A multi-award-winning live sound engineer, Scovill has been touring with top acts for nearly four decades, mixing the likes of Prince, Rush, Def Leppard, Matchbox Twenty, and most famously, Tom Petty and the Heartbreakers, where he’s spent 23 years at front of house.

An early advocate of digital technology, Scovill has led a double life of sorts for more than a decade now, also serving as Avid’s senior specialist for Live Sound Products, where he was instrumental in the launch of the Venue line of live sound mixing consoles and acts as a technology visionary and brand ambassador to the touring industry. Scovill is commonly referred to as the pioneer of the virtual sound check workflow, which he began developing in the mid-’90s.

I sat down with Scovill as he was gearing up for rehearsals for Petty’s upcoming 40th Anniversary Tour, to pick his brain about industry trends. 

 Sarah Jones: You’ve said recently that the sound reinforcement industry is in a state of transition. What do you mean by that?

Robert Scovill: Yes, it’s our second big transition in a couple of decades now. The first was in speaker system topologies with the move to line source, and now the live sound console industry is the centerpiece of that transition with the move to digital mixing and recording platforms.

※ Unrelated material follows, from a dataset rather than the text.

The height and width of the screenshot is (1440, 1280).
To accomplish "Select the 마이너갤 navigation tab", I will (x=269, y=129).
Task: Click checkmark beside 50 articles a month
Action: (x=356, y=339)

But that transition has some serious challenges ahead of it. The current array of console designs and much of the ancillary processing that is vital to digital console success as an audio product is increasingly disparate and splintered, especially with regard to what was formerly common workflows in the analog realm. Now, not only are the basic workflows varied and wide ranging, but so are the underlying upgrade processes, third-party software authorizations, technical support offerings, and on and on. And the really troubling part is that it’s not becoming more unified over time: It is becoming even more disparate. The end result of this is that it’s putting nearly unmanageable pressure on the skill sets demanded of the end users.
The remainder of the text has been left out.